Evelyn Boyd Granville

Evelyn Boyd Granville (1924- ) was the second black woman to earn a Ph.D. in mathematics. Graduating valedictorian at Dunbar High School and summa cum laude at Smith College in 1945, she went on to Yale University for her Ph.D. in mathematics in 1949. She was heavily affected by the positive role models she found in her teachers throughout her education who never doubted her intelligence as a black student, or a woman, even in segregated schools. She taught briefly at NYU’s Institute for Mathematics until she was offered a position at Fisk University in Nashville. She left Fisk for a job at the National Bureau of Standards (later renamed the Diamond Ordnance Fuze Laboratories) in Washington, D.C., where she worked on the development of missile fuzes, and became acquainted with the exciting new field of computer programming.
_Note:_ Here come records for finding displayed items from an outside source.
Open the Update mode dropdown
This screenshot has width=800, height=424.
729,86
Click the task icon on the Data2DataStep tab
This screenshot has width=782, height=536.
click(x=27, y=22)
She joined the IBM team in 1956, learning the computer language SOAP. After a short transfer to IBM’s NYC office, she returned to D.C. to work for NASA where she created computer software for NASA’s space programs Project Vanguard and Project Mercury. She married in 1960 and moved to her husband’s home in California where she worked in the Computation and Data Reduction Center of Space Technology Laboratories. In 1962 she worked on celestial mechanics, trajectory and orbit computations, numerical analysis, and digital computer techniques at the North American Aviation Company. She was a specialist for the Apollo project. She later divorced her husband and returned to teaching computer programming, numerical analysis, and mathematics. She retired from teaching in 1997, but continued to share her enthusiasm for education and mathematics as a public speaker for many years. She is 92 years old this year.